Die richtige Vorgehensweise bei der Produktsuche ist fast immer, nicht nur die regionalen Angebote der örtlichen Institute miteinander zu vergleichen, sondern stattdessen einen Online-Vergleich vorzunehmen. Ein Internetanschluss ist bei den angehenden Akademikern ohnehin mittlerweile Standard, so dass der Girokonto-Vergleich zügig und zuverlässig erledigt werden kann. An den typischen Kriterien, die von den jungen Kunden zugrunde gelegt werden müssen, ändert die virtuelle Suche nichts. Was für alle anderen Verbraucher gilt, sollte von den chronisch unter Geldmangel leidenden Studierenden erst recht beherzigt werden. In erster Linie sollten nicht einzig und allein fehlende Grundgebühren für das Girokonto als ausschlaggebendes Argument angeführt werden. Zwar ist es von Vorteil, wenn keine monatlichen Kosten für die Kontoführung erhoben werden.

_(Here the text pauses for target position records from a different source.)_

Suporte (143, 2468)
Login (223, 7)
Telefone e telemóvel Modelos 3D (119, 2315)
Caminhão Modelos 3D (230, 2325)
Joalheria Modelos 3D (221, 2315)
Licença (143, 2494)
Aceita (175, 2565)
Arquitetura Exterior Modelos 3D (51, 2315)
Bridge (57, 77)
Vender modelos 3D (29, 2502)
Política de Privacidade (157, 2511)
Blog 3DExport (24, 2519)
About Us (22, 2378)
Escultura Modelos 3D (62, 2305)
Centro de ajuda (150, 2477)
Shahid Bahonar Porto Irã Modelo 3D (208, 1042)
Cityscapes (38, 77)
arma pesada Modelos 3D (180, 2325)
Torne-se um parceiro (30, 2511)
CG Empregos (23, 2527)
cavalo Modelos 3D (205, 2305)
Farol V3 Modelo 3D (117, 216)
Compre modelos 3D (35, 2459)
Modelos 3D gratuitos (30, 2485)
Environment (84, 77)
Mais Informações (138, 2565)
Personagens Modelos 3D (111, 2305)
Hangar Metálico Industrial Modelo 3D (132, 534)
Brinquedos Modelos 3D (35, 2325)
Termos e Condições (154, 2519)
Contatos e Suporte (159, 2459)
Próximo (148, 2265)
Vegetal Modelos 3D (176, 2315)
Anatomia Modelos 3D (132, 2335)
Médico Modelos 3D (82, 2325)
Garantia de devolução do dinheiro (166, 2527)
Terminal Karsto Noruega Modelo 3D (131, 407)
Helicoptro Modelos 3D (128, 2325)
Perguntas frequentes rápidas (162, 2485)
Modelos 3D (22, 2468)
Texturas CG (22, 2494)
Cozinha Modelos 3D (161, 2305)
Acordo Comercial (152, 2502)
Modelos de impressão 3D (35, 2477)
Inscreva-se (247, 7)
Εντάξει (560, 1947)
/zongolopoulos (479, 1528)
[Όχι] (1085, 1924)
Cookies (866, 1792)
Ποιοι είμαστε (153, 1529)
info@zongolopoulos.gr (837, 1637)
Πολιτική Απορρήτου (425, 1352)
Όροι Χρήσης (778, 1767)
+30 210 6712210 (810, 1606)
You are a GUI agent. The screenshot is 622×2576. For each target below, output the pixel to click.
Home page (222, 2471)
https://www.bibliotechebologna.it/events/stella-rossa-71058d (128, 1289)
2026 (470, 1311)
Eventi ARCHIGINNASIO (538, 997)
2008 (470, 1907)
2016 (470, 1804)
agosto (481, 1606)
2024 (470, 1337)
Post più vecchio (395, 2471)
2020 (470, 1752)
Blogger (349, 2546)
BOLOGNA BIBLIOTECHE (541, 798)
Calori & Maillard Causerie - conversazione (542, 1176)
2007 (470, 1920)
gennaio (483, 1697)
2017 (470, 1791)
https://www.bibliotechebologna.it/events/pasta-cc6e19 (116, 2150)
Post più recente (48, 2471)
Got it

Guter Zugang zu Bargeld zwingend erforderlich

Nur die sprichwörtlich halbe Miete ist das Fehlen einer Grundgebühr aber etwa dann, wenn der Anbieter eine kleine Direktbank ist, die ihren Kunden keinen umfangreichen Service im Bereich der Nutzung von Geldautomaten bieten kann. Bei der Zahl der Automaten, an denen Kunden Bargeld beziehen können, gibt es nach wie vor deutliche Unterschiede. Gerade jungen Kunden heben meist eher häufiger kleinere Summen ab. Fehlt es der Hausbank an großen Partnern mit einem dichten Automatennetz, liegen die Gesamtkosten für die Abhebungen an Fremdautomaten – das haben die Debatten in den vergangenen Monaten in bedenklicher Weise gezeigt – schnell weit über dem, was andere Banken pro Jahr insgesamt als Grundgebühr in Rechnung stellen. Zudem muss sichergestellt sein, dass das neue Girokonto nicht erst ab Erreichen eines bestimmten monatlichen Mindestgeldeingangs kostenlos genutzt werden kann. Umso müssen Interessenten auf diesen Punkt achten, wenn zum Girokonto eine vermeintlich gebührenfreie Kreditkarte offeriert wird. An dieser Stelle lauern ebenfalls vielerorts jährliche Mindestumsätze. Werden diese Vorgaben nicht erreicht, können letztlich hohe Zusatzkosten entstehen. Selbst die normale Ec-Karte kann mit Gebühren verbunden sein, wenn die monatlichen Geldeingänge nicht erreicht werden. Last but not least bleibt der Hinweis auf den viel diskutierten Dispositionskredit. Auch wenn die Mittel knapp sind, sollte dieser Kreditrahmen am besten gar nicht oder höchstens sehr kurzfristig ausgeschöpft werden. Weiterhin nutzen Banken dieses Extra zum kostenlosen Girokonto gerne, um Kunden doch noch mit hohen zweistelligen Zinssätzen pro Jahr belangen. Nur der Blick auf alle möglichen Kostenfaktoren kann garantieren, dass das neue Girokonto nicht dank versteckter Gebühren zur Kostenfalle wird.